**What you should do**
Reproduce the data from its start through the line with "OPIS PRODUKTU (416, 2114)", inclusive, leaving out the pictures. Multiply each coordinate value in the bracketed answer pairs by 1.6 and round it to a whole number, with halves rounded up; leave all other text and numbers unchanged.

======== Dataset records ========

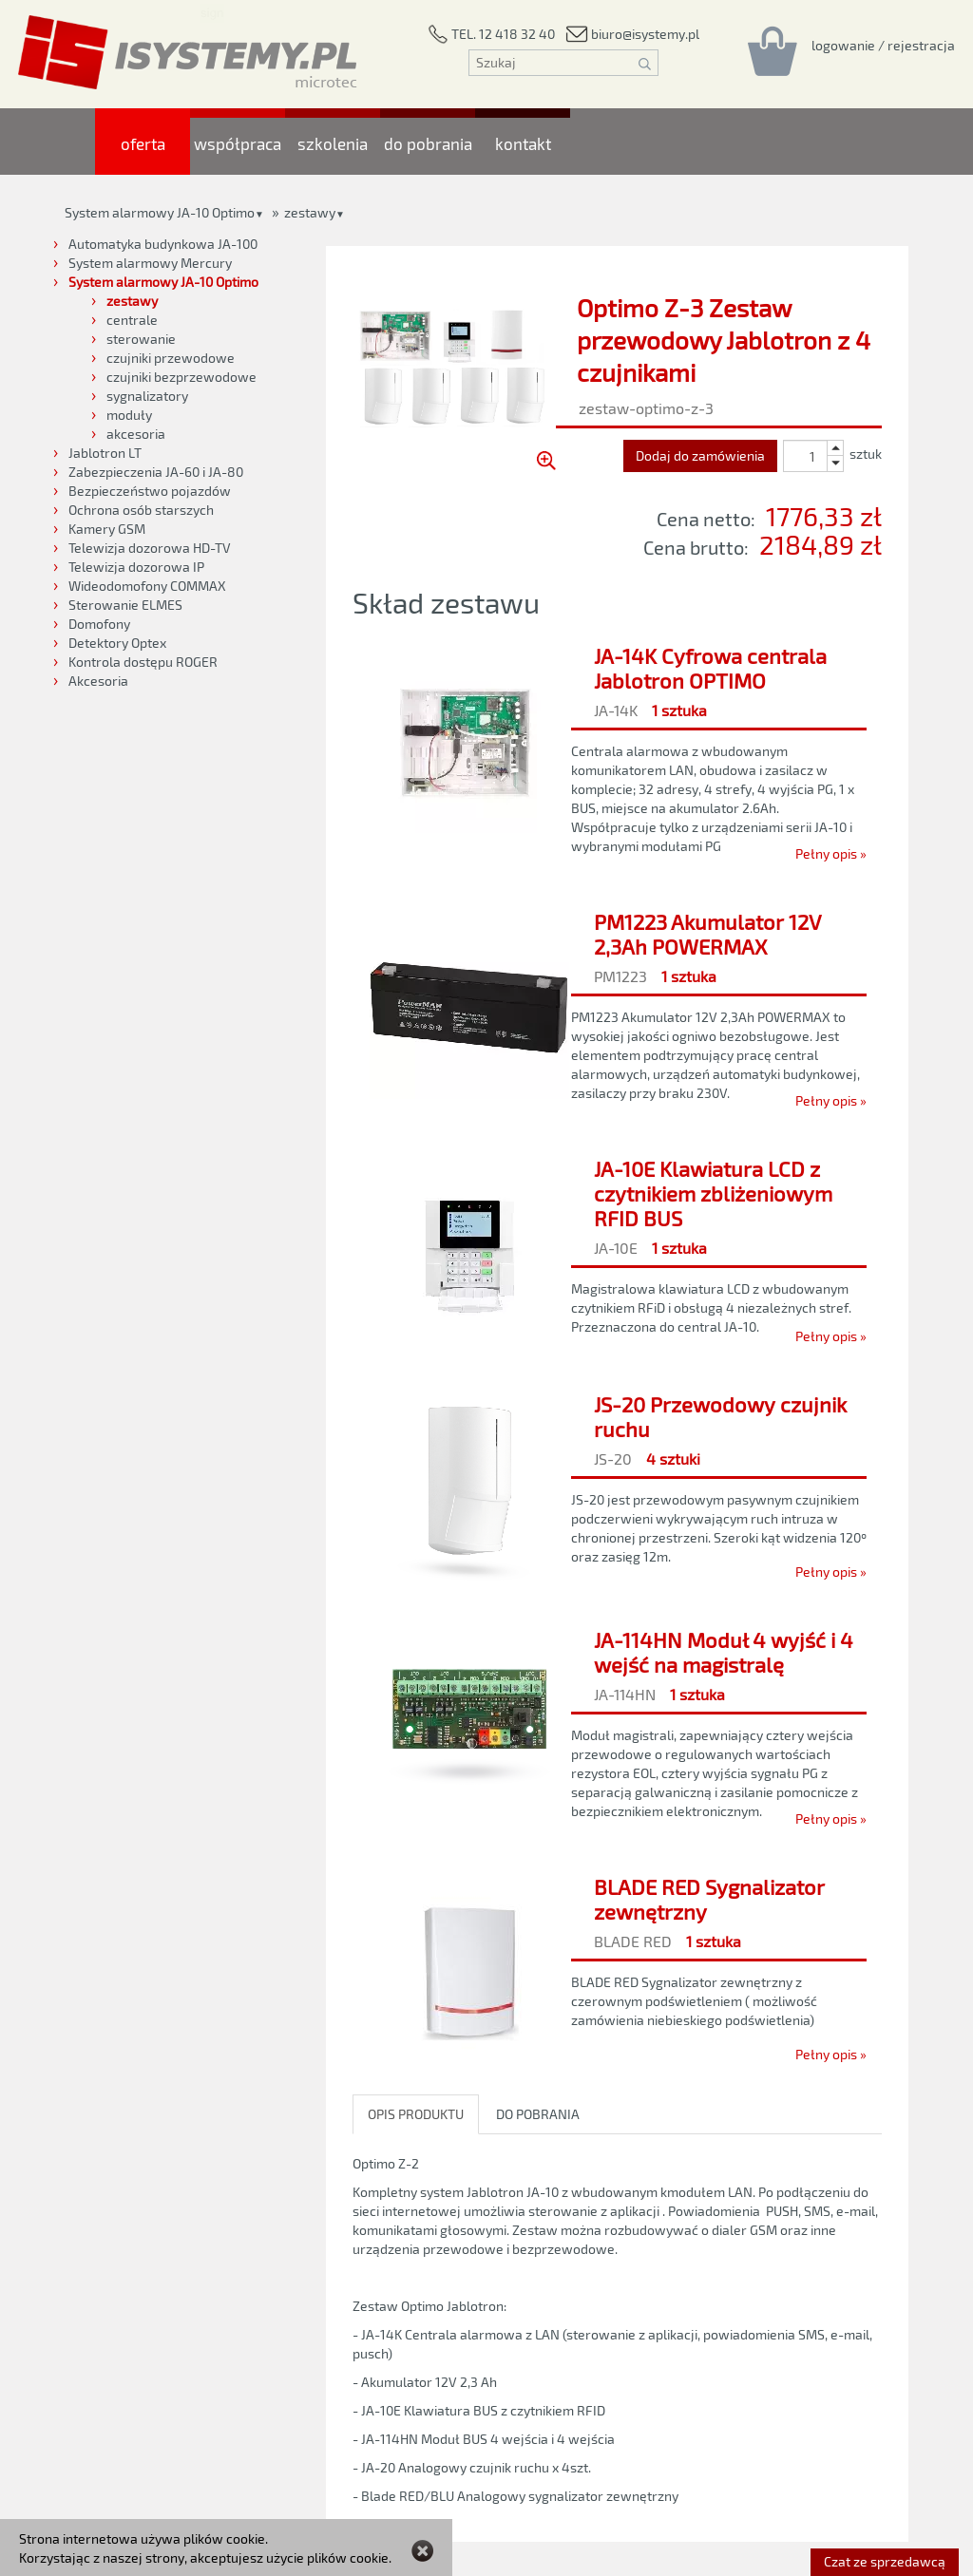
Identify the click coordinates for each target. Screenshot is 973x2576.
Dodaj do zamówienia (700, 455)
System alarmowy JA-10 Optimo (160, 212)
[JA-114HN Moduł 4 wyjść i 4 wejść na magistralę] (617, 1724)
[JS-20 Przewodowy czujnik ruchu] (617, 1483)
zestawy (309, 212)
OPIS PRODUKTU (416, 2114)
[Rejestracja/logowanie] (883, 44)
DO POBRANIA (538, 2114)
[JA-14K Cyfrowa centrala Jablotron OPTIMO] (617, 749)
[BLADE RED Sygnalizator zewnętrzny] (617, 1965)
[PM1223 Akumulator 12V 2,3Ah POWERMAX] (617, 1006)
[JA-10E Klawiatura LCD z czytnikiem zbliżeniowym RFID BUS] (617, 1247)
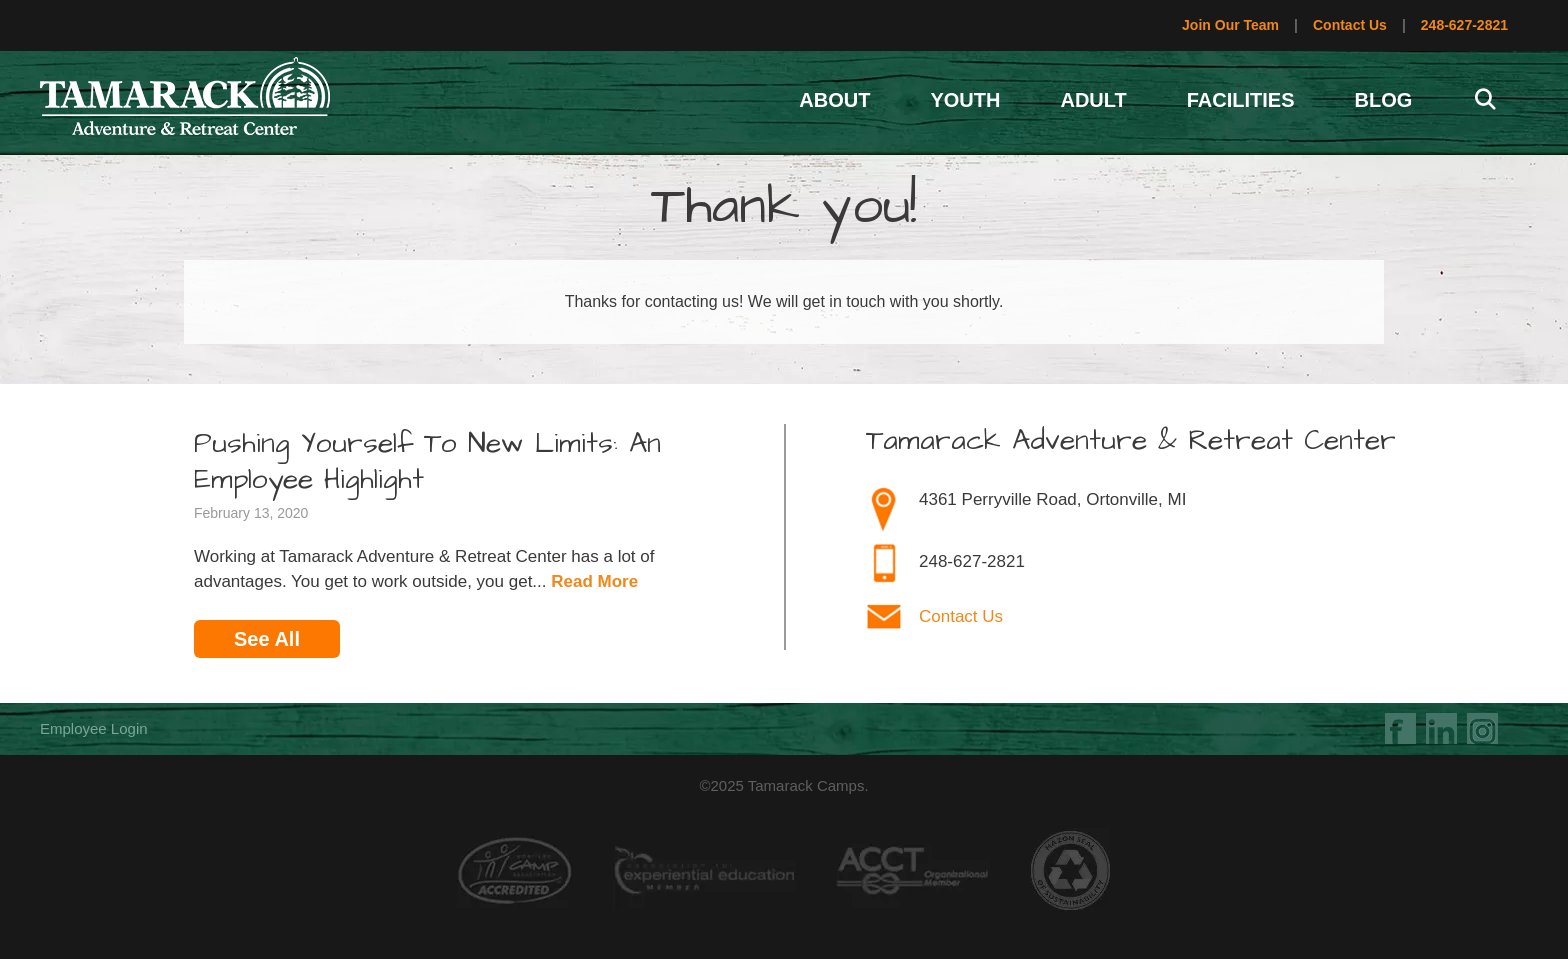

========

**Exercise answer**
Identify the click coordinates for each target. Screenshot is 973x2576.
Dodaj do zamówienia (1120, 728)
System alarmowy JA-10 Optimo (256, 339)
[JA-114HN Moduł 4 wyjść i 4 wejść na magistralę] (987, 2758)
[JS-20 Przewodowy czujnik ruchu] (987, 2373)
zestawy (494, 339)
OPIS PRODUKTU (666, 3382)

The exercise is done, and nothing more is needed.